Differential diagnosis includes incontinentia pigmenti, hypomelanosis of Ito, linear epidermal nevus and Goltz syndrome. Incontinentia pigmenti usually shows characteristic inflammatory vesicular and verrucous stages preceding the whorled pigmentation and exclusively affects females. Hypomelanosis of Ito is characterized by linear or whorled hypopigmentations that resemble those in LWNH but are inversely hypopigmented. In epidermal naevus, epidermal nevi become prominently elevated and verrucous with time, showing more definite papillomatosis and rete ridge elongation. In Goltz syndrome, the characteristic histopathologic finding is definite dermal hypoplasia.

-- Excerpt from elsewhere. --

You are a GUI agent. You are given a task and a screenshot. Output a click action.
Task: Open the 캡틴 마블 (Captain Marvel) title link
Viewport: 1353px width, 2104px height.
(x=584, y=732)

Our case can be clearly differentiated from these diseases.

It is of interest that dermoscopy showed antler-like brown hyperpigmentations in our case. Dermoscopy is a non-invasive diagnostic tool for various skin diseases. Although typical dermoscopic features of LWNH have not been clarified, dermoscopy might provide an additional clue for diagnosis.

References

1Di Lernia V. Linear and whorled hypermelanosis. Pediatr Dermatol 2007;24:205-10.

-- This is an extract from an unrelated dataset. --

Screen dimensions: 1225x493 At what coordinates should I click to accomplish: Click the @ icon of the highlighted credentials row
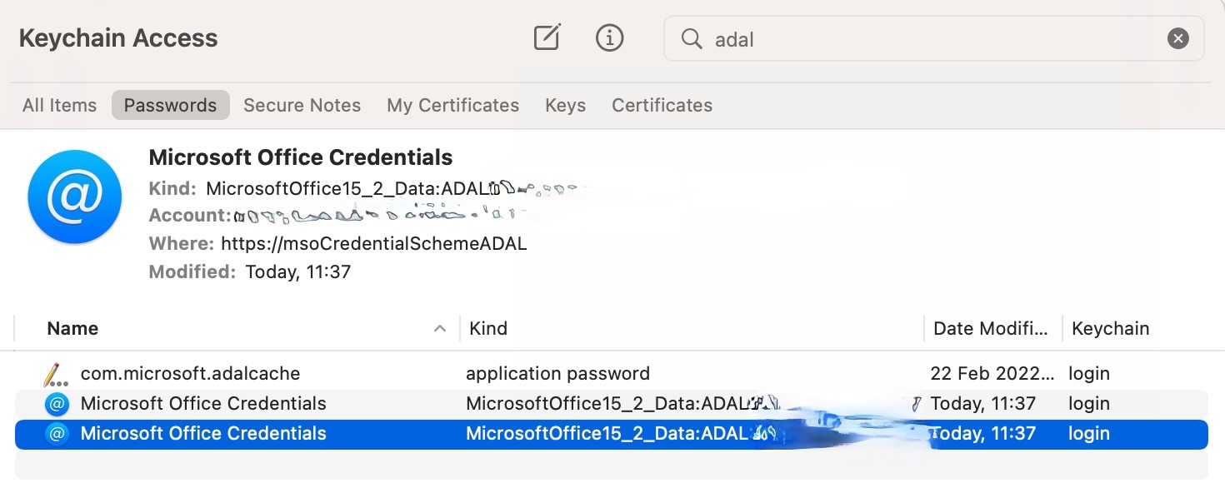click(57, 434)
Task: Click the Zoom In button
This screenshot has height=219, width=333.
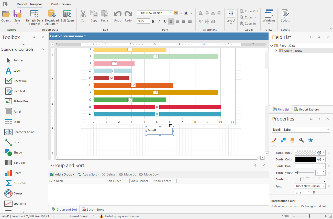Action: [x=248, y=24]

2Pinheiro A, Mathew MC, Thomas M, Jacob M, Srivastava VM, Cherian R, et al. The clinical profile of children in India with pigmentary anomalies along the lines of Blaschko and central nervous system manifestations. Pediatr Dermatol 2007;24:11-17.
3Kuwahara RT, Henson T, TuncaY, Wilroy SW. Hyperpigmentation along the lines of Blaschko with associated chromosome 14 mosaicism. Pediatr Dermatol 2001;18:360-1.
4Happle R. Mosaicism in human skin. Understanding the patterns and mechanisms. Arch Dermatol 1993;129:1460-70.
5Hartmann A, Hofmann UB, Hoehn H, Broecker EB, Hamm H. Postnatal confirmation of prenatally diagnosed trisomy 20 mosaicism in a patient with linear and whorled nevoid hypermelanosis. Pediatr Dermatol 2004;21:636-41.